The first village of Arpin was started around 1890 when the John Arpin Lumber Company built a sawmill a mile east of the present village, on Little Hemlock Creek. John Baptiste Arpin and his twin brother Antoine came from Quebec and had been logging in this part of Wisconsin since the 1860s. By 1890 they were working with John's sons. To give an idea of their scale of operations, John Arpin's house built in 1890 still stands in Wisconsin Rapids - the beautiful Queen Anne-styled house on First Street facing the river. Back in that first Arpin, a store, a post office, some homes, a Presbyterian church, and a creamery grew up near the sawmill.

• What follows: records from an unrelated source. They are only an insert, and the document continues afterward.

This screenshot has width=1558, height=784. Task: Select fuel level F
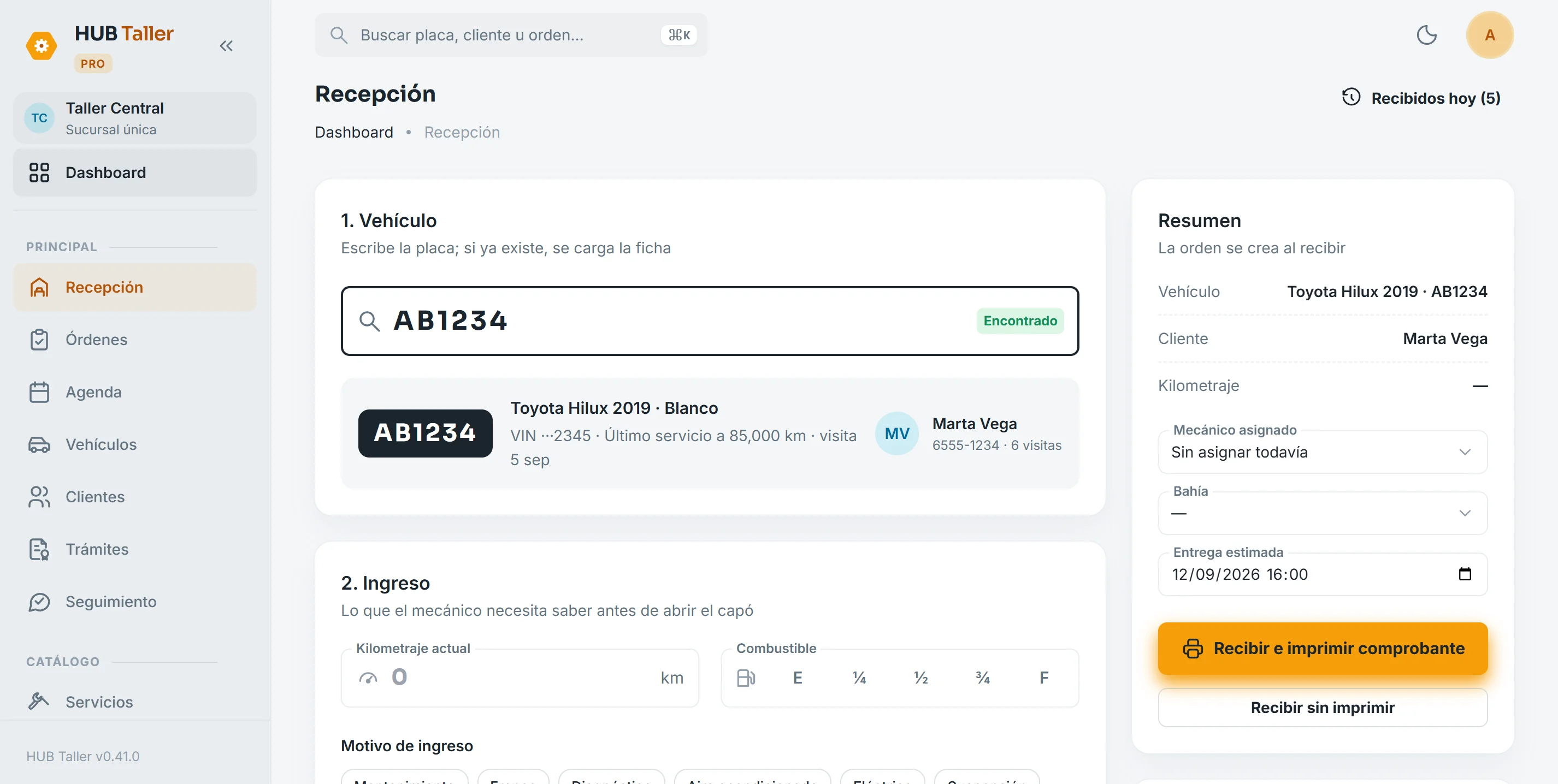pyautogui.click(x=1044, y=678)
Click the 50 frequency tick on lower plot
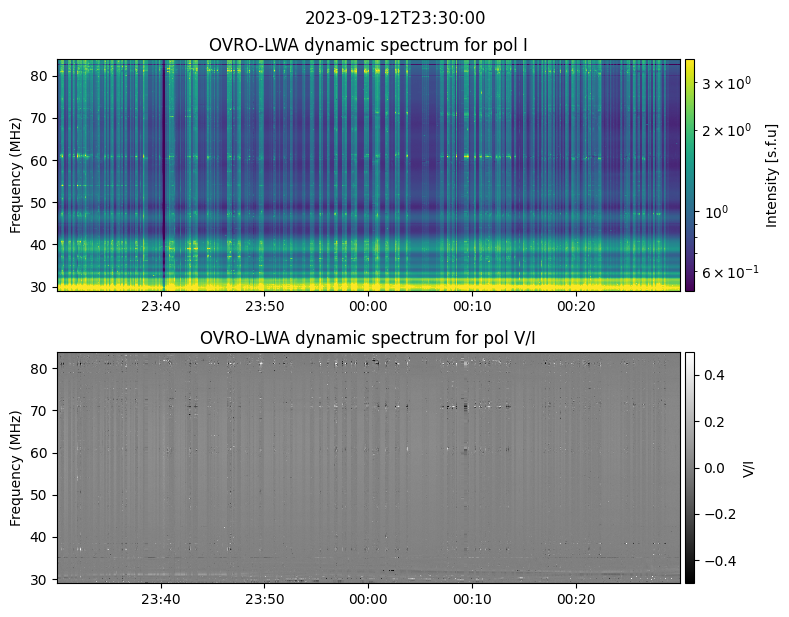Image resolution: width=789 pixels, height=617 pixels. pos(41,495)
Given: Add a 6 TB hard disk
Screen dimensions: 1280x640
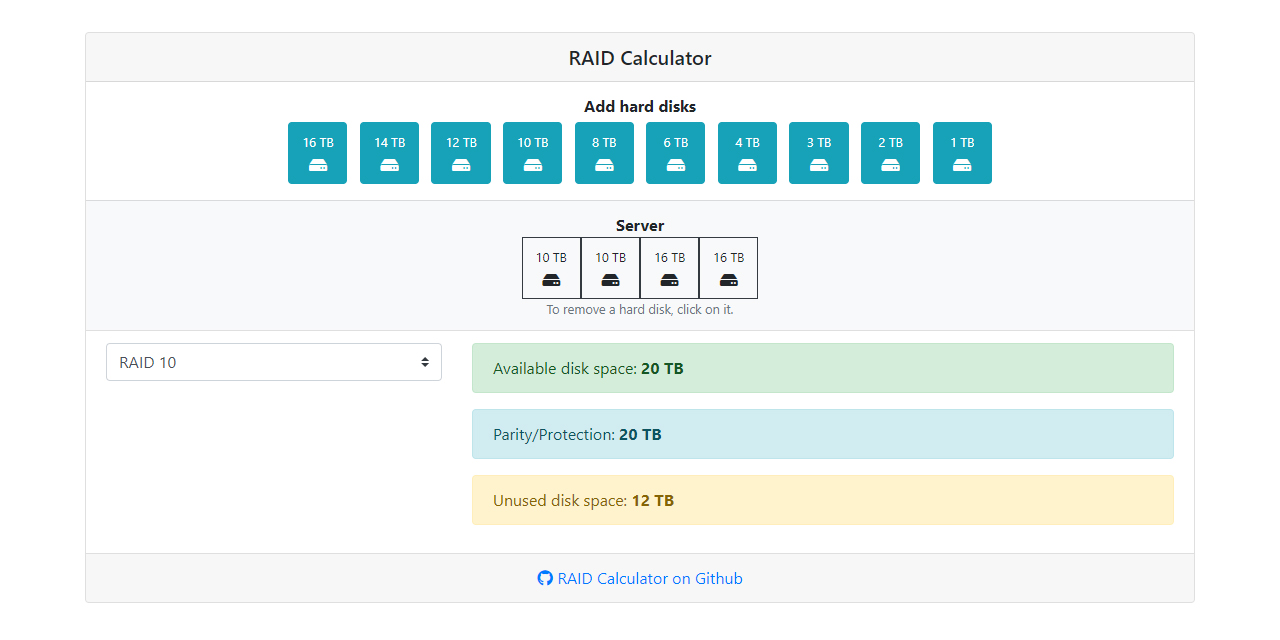Looking at the screenshot, I should tap(675, 153).
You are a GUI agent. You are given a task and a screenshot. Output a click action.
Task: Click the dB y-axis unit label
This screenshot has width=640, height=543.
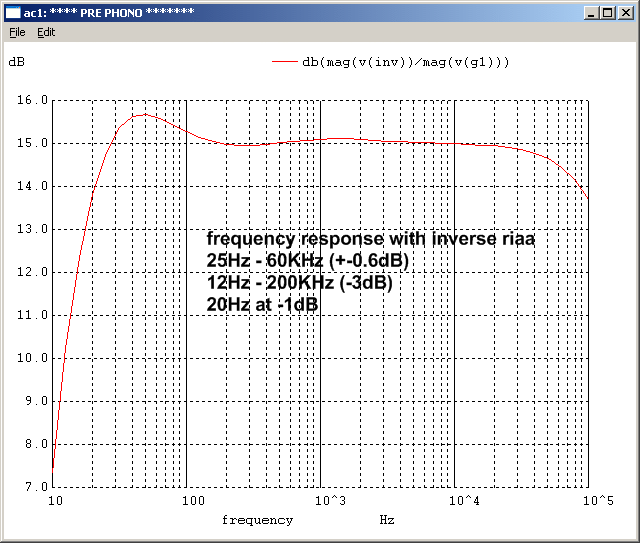[x=17, y=61]
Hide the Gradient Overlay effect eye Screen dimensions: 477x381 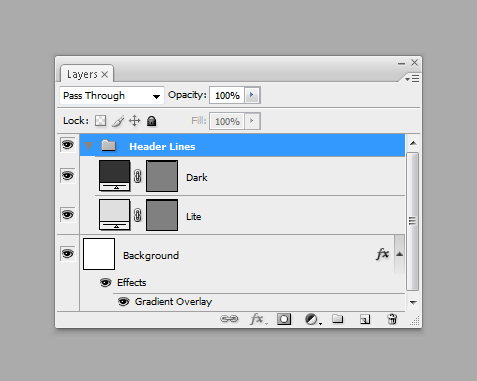pos(123,302)
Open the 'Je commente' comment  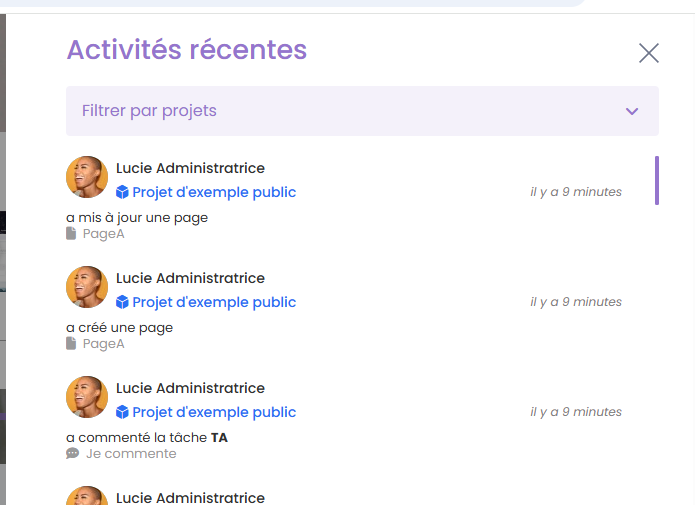[131, 454]
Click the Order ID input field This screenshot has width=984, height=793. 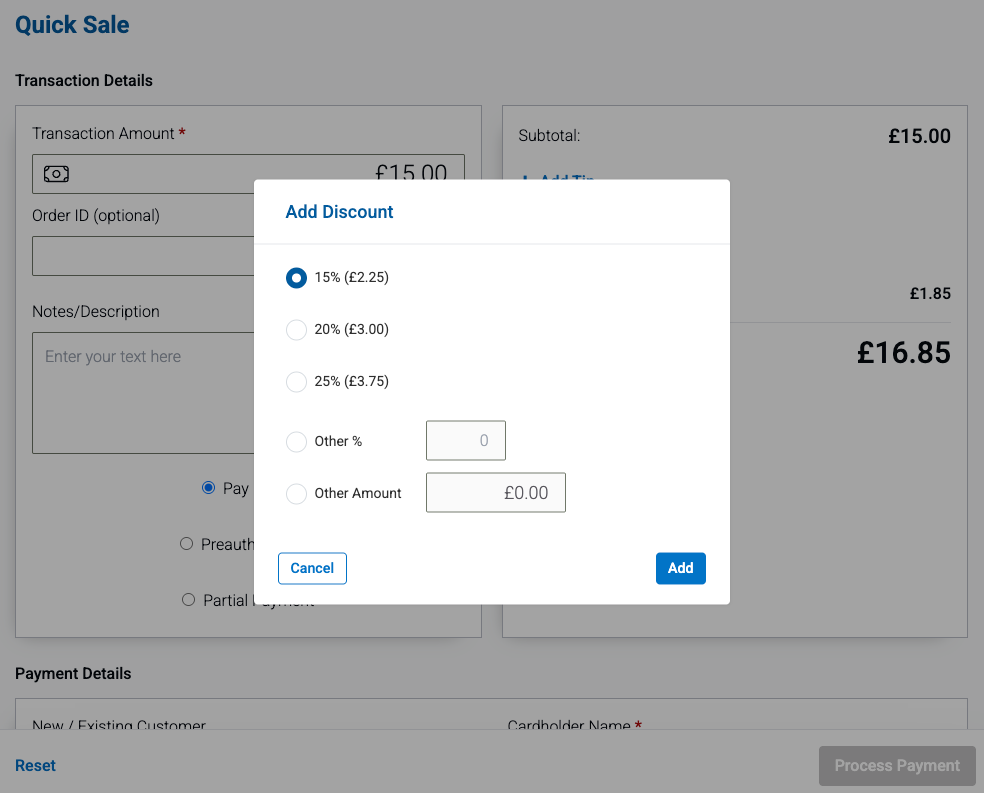point(142,256)
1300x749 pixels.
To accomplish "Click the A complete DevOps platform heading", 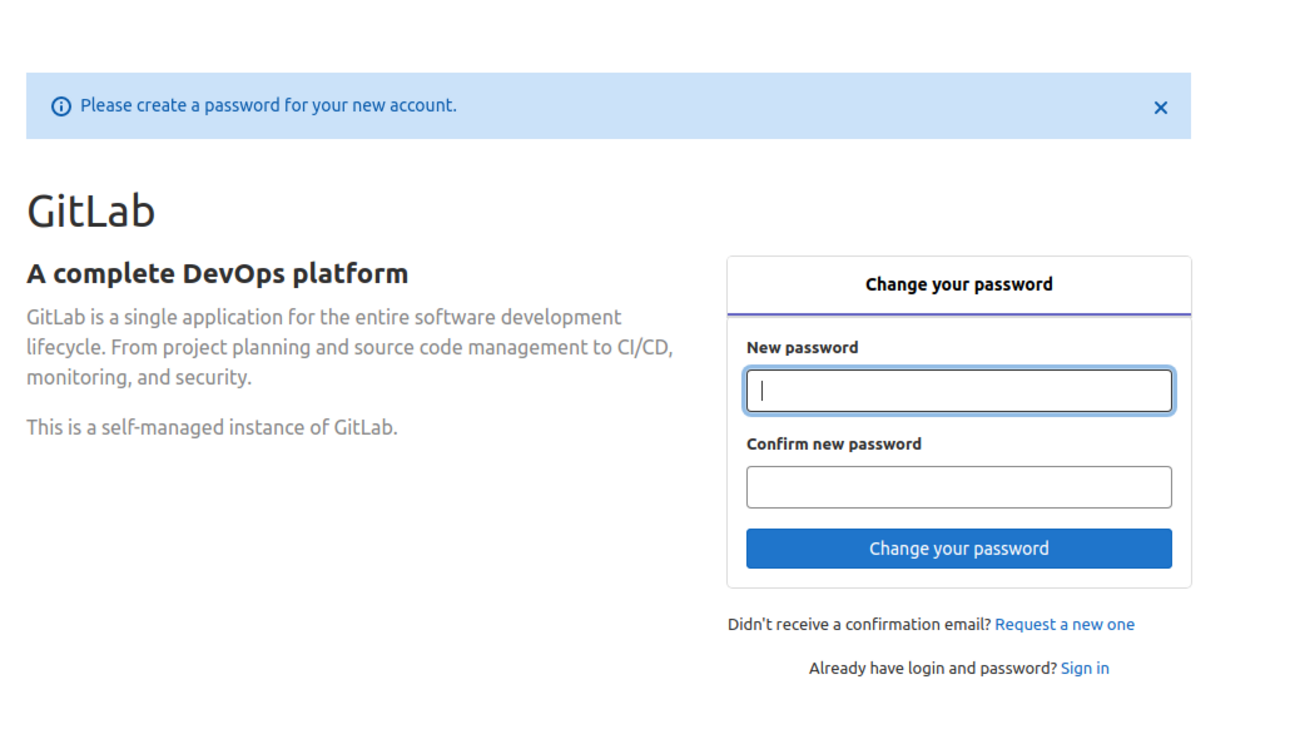I will coord(217,273).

The first postmaster was John's son, J. Z.

Also in 1890, the Port Edwards, Centralia & Northern Railway (later acquired by the Wisconsin Central) built its line from Rapids to Marshfield a mile to the west of the first village. Martin Pfyle started another little village a mile south on the rail line. It had a store, a cheese factory, a saloon, and homes. However, the railroad had built its depot where it crossed the road that is now County N - not at the sawmill or the second village - but where the current village is. Near that depot a store started, and a saloon, and a blacksmith's shop. Gradually the businesses and most of the homes shifted from the other two villages to cluster around the depot.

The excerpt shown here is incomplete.